Work required
Scan the listing below for the word "Given", then copy each line that has it.

Source information
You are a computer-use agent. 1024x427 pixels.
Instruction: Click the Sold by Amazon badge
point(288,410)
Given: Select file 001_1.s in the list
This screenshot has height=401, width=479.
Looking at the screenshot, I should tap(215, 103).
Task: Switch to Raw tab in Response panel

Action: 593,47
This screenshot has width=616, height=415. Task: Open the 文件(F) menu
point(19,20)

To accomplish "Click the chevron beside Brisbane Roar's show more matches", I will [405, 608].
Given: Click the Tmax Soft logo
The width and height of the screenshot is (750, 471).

==

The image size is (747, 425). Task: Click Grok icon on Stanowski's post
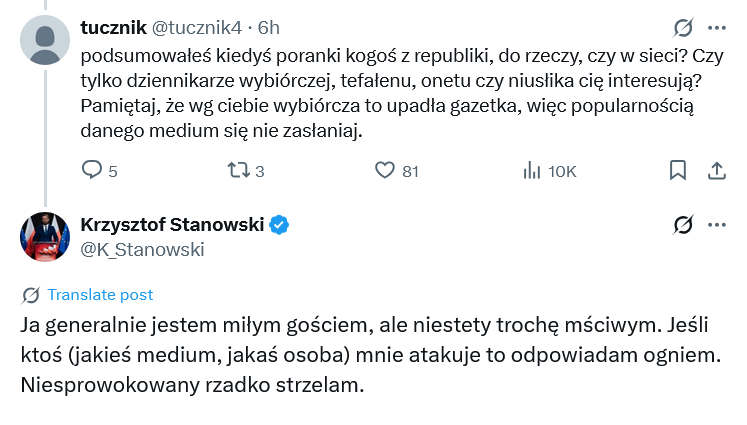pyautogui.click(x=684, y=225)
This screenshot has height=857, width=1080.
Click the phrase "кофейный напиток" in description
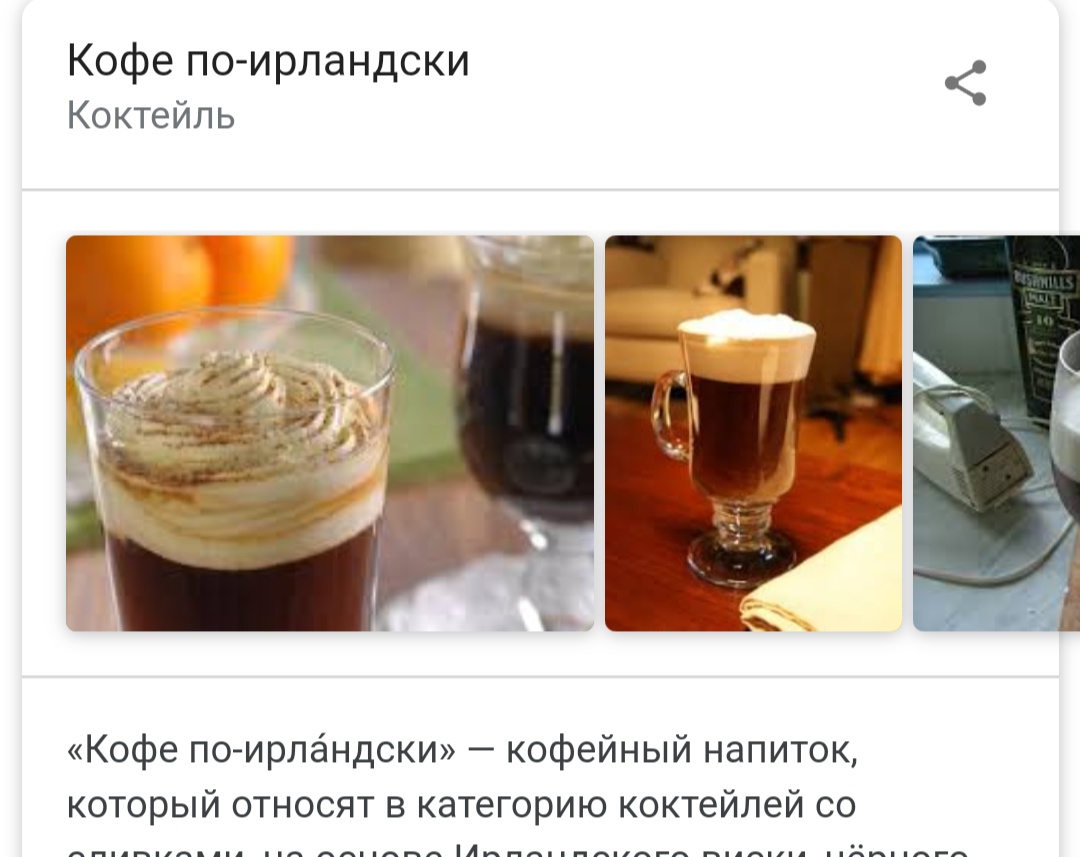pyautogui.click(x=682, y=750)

Solution for this exercise
Given: Select file 001_1.s in the list
Given: Click the Tmax Soft logo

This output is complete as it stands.